Une imagination libre est, par exemple, une imagination qui n’est plus étouffée dans la paranoïa sociale, celle des «réseaux», avec l’espèce de soupçon ou de persécution généralisée qu’ils suscitent. C’est imaginer des formes nouvelles, non conformistes, d’existence. Ne pas nier son propre désir. Et en même temps, ne jamais cesser d’exercer sa pensée. C’est à partir de là qu’il faudrait, contre le ton général du débat médiatique, revenir véritablement à ce que signifie l’activité critique. C’est sur ce dernier point que porte mon prochain livre, qui s’intitule Gestes critiques.

Quelles formes peut épouser concrètement cette activité critique?

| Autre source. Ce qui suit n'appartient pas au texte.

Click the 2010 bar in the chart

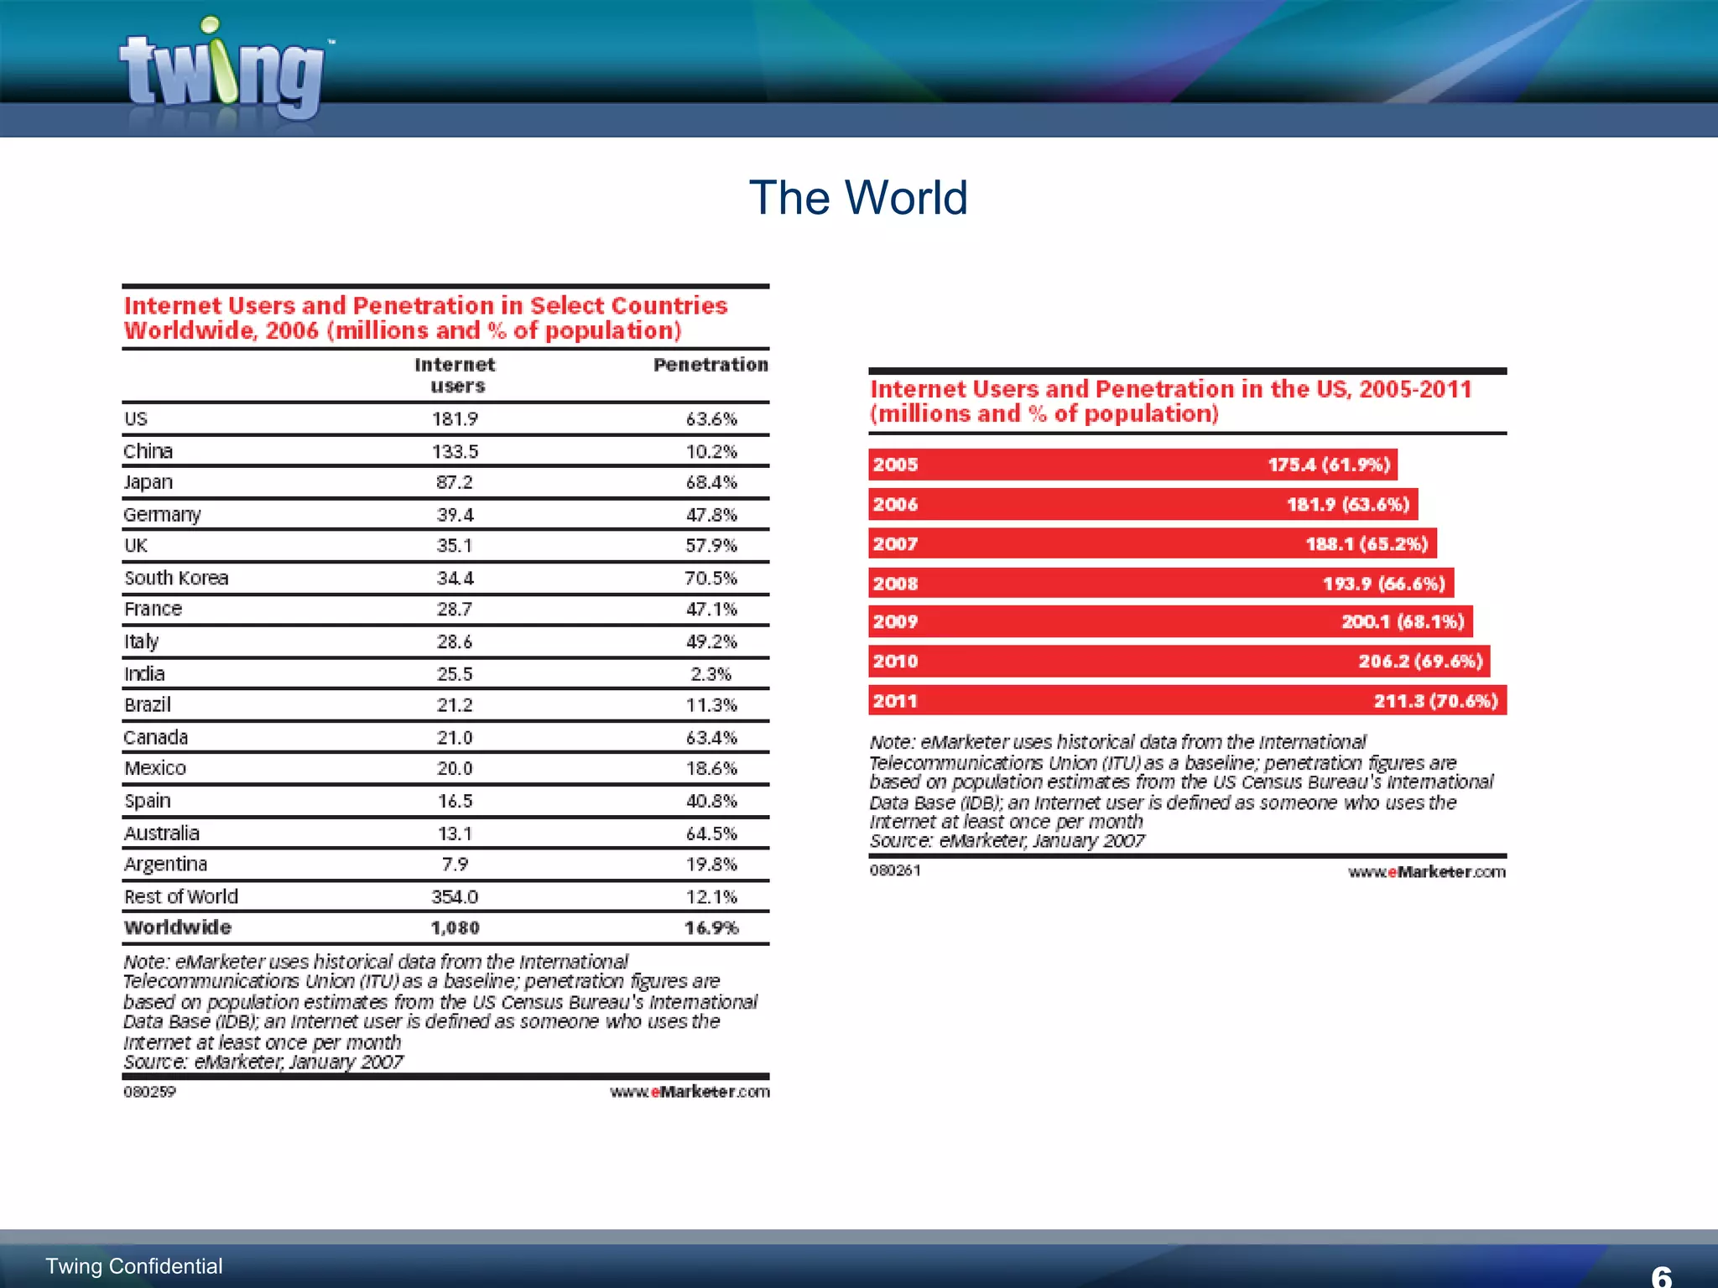click(1179, 661)
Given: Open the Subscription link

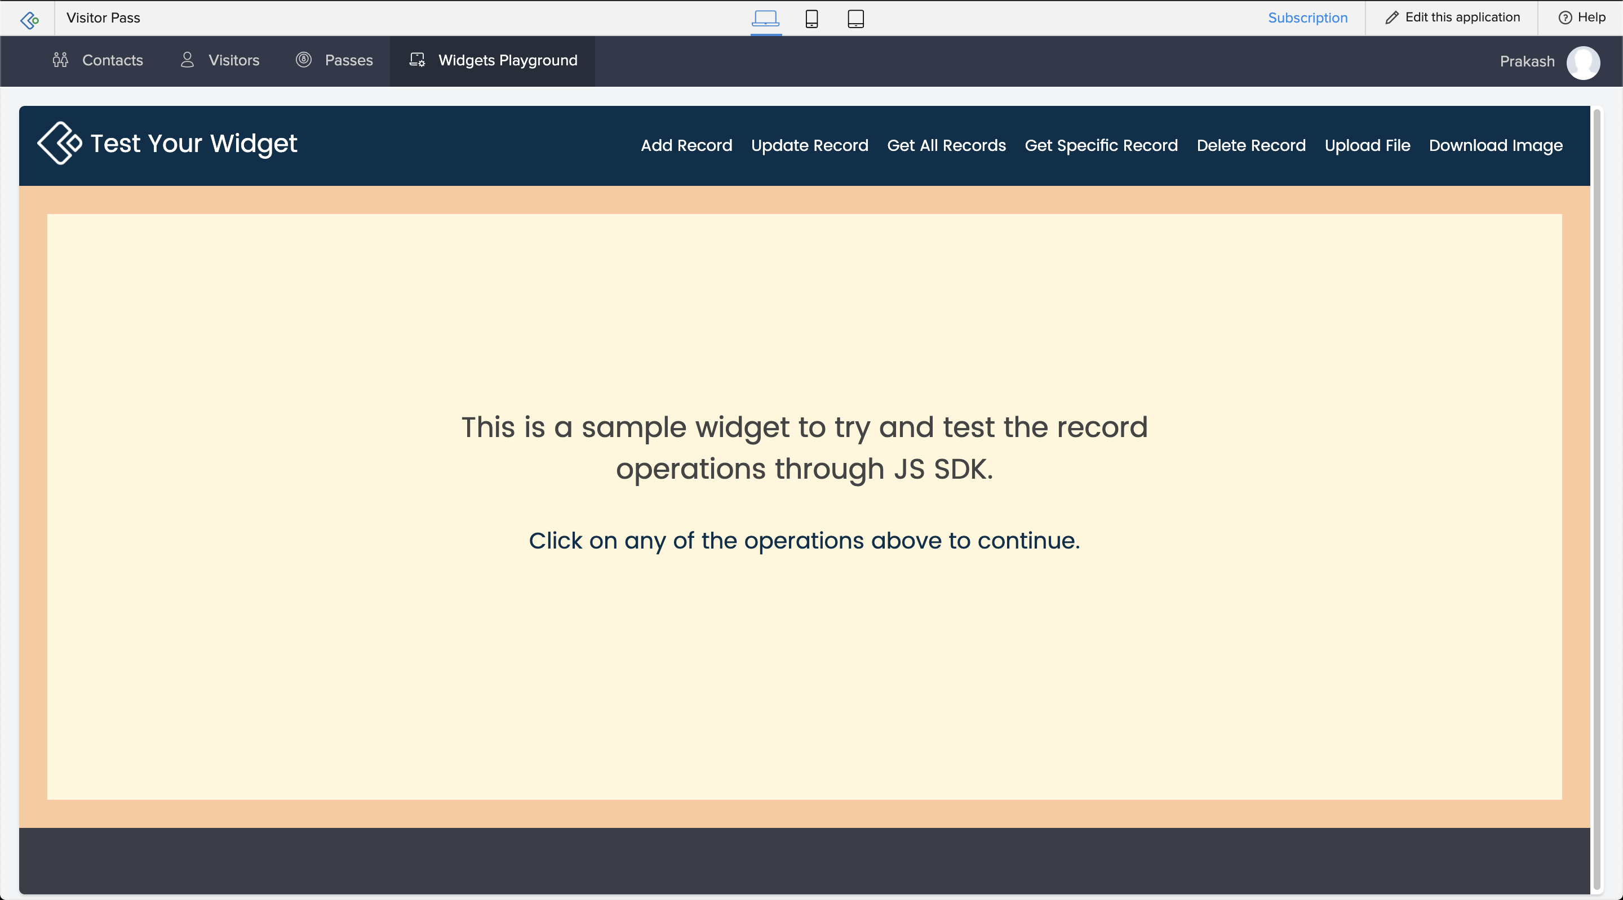Looking at the screenshot, I should click(1307, 18).
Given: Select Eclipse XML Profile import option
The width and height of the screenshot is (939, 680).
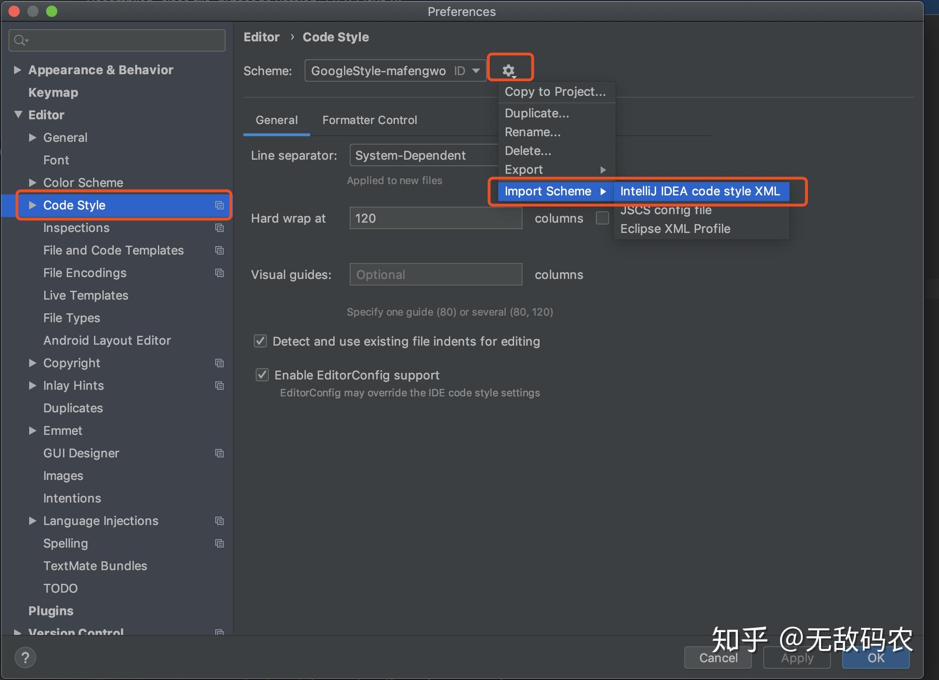Looking at the screenshot, I should pyautogui.click(x=675, y=229).

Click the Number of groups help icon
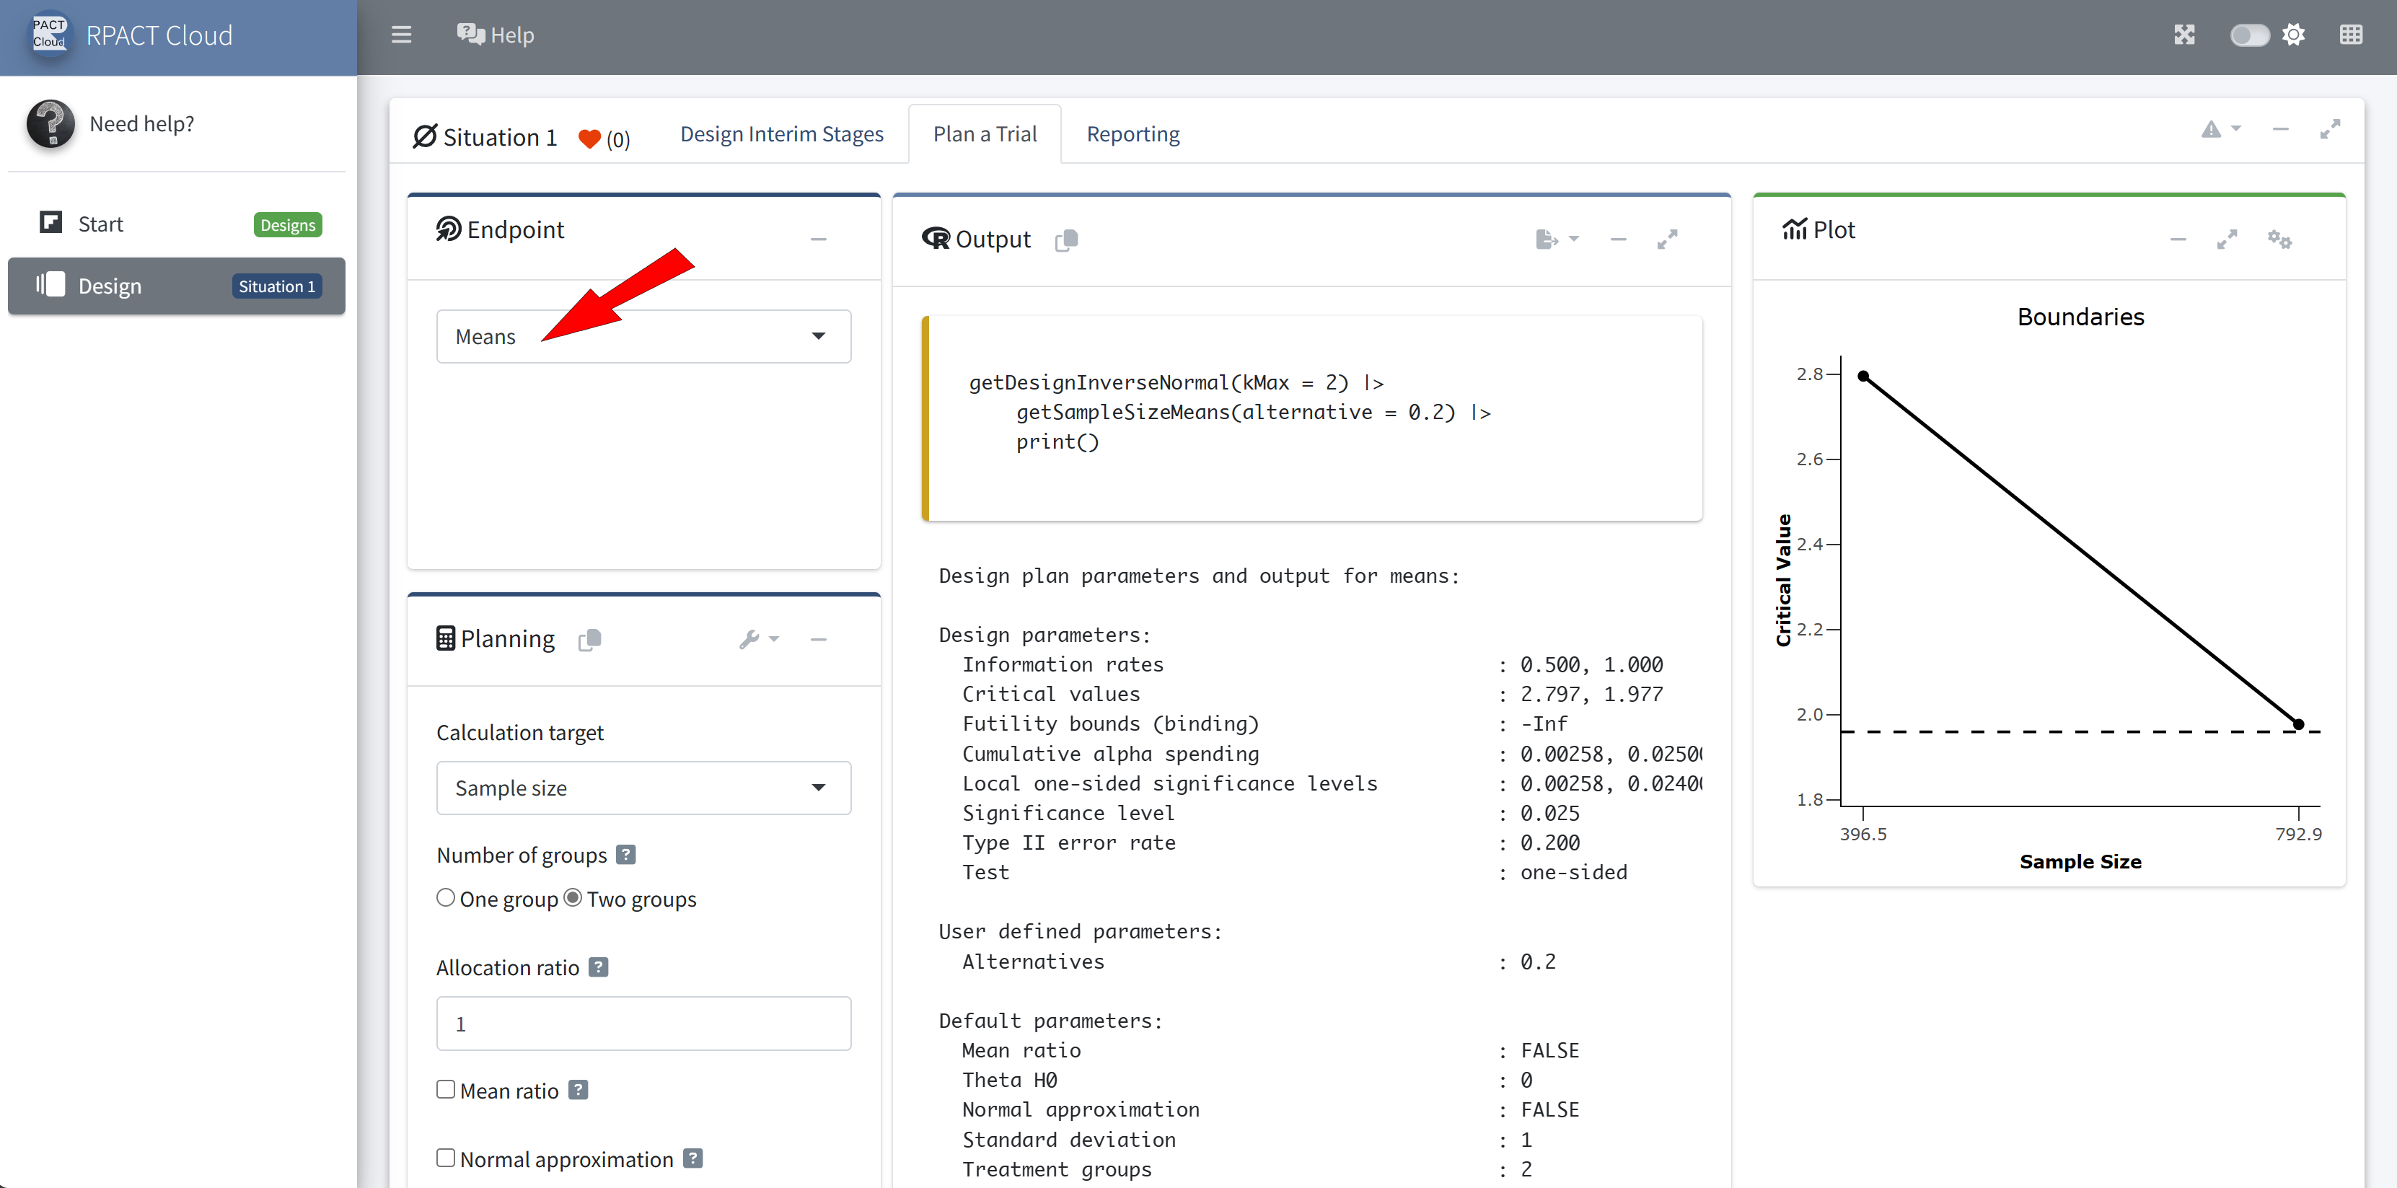coord(626,855)

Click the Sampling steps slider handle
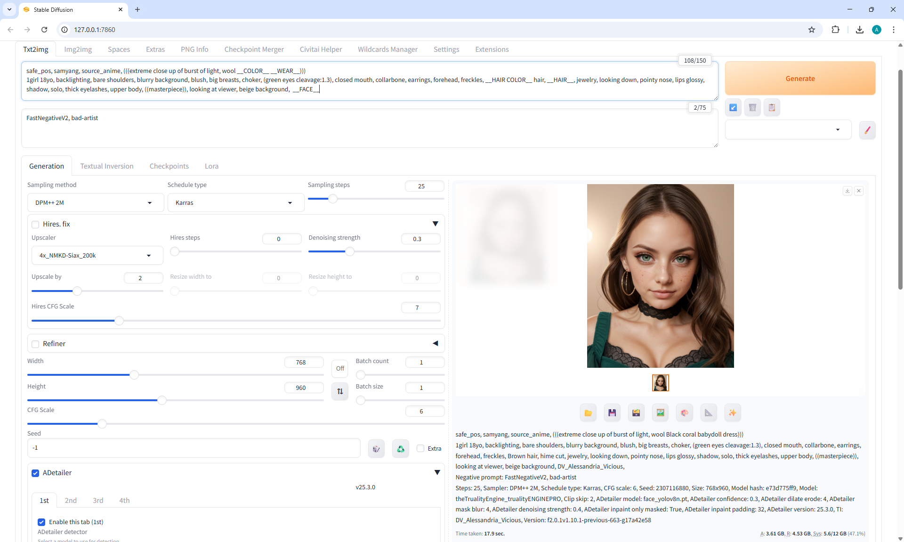coord(333,199)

La critique constitue sans doute l’activité primordiale de toute pensée émancipatrice. Nul ne saurait lui prescrire une forme unique, elle dont la tâche est de déconstruire tous les conformismes. La critique est donc plurielle, faite de différents gestes possibles. Il y a le geste socratique, que Platon nommait une «technique critique» pour parvenir à l’idée juste des choses. Il y a le geste de la lecture philologique, qui permet de mettre en question les autorités religieuses. Il y a l’invention de la critique d’art par Diderot, une forme de critique aussi aiguë dans sa pensée que sensuelle dans ses émotions, et, bien sûr, ce geste des Lumières effectué par Kant et nommé «criticisme». Il y a une critique poétique chez les premiers romantiques allemands et, chez Karl Marx, le grand « combat critique » envers le capitalisme et destiné à transformer le monde. Je pourrais élargir cette énumération, mais je voudrais surtout préciser qu’un des grands penseurs critiques, en France, fut Miguel Abensour (1939-2017) qui a, justement, défendu l’idée d’une politique imaginative, une politique de l’espérance ou de l’utopie. Laissez-moi finir avec le philosophe allemand Walter Benjamin, un des pères de l’Ecole de Francfort. Il aimait citer Kafka: «Il y a une quantité infinie d’espoir, mais pas pour nous»… Souvenons-nous que Benjamin a passé sa vie entre les deux «apocalypses» historiques de 1914-1918 et de 1933-1945… Mais, citant cette phrase apparemment désespérée, il ajoutait: «Cette phrase contient vraiment l’espérance de Kafka. Elle est la source de son allégresse rayonnante.» Et il disait là quelque chose de très profond: espérer, ce n’est pas tourner le dos à l’histoire qui nous porte ses coups. C’est trouver des formes pour sortir de toute mélancolie en produisant quelque chose comme une «allégresse rayonnante».

Bio express

1953
Naissance, à Saint-Etienne (France).
1981
Docteur en sociologie et sémiologie des arts et des littératures à l’Ecole des hautes études en sciences sociales (EHESS).
1990
Maître de conférences à l’EHESS.
2009
Publie Quand les images prennent position (Les Editions de Minuit).
2011
Professeur invité à l’ULB.
2015
Lauréat du prestigieux Prix Theodor-W.-Adorno.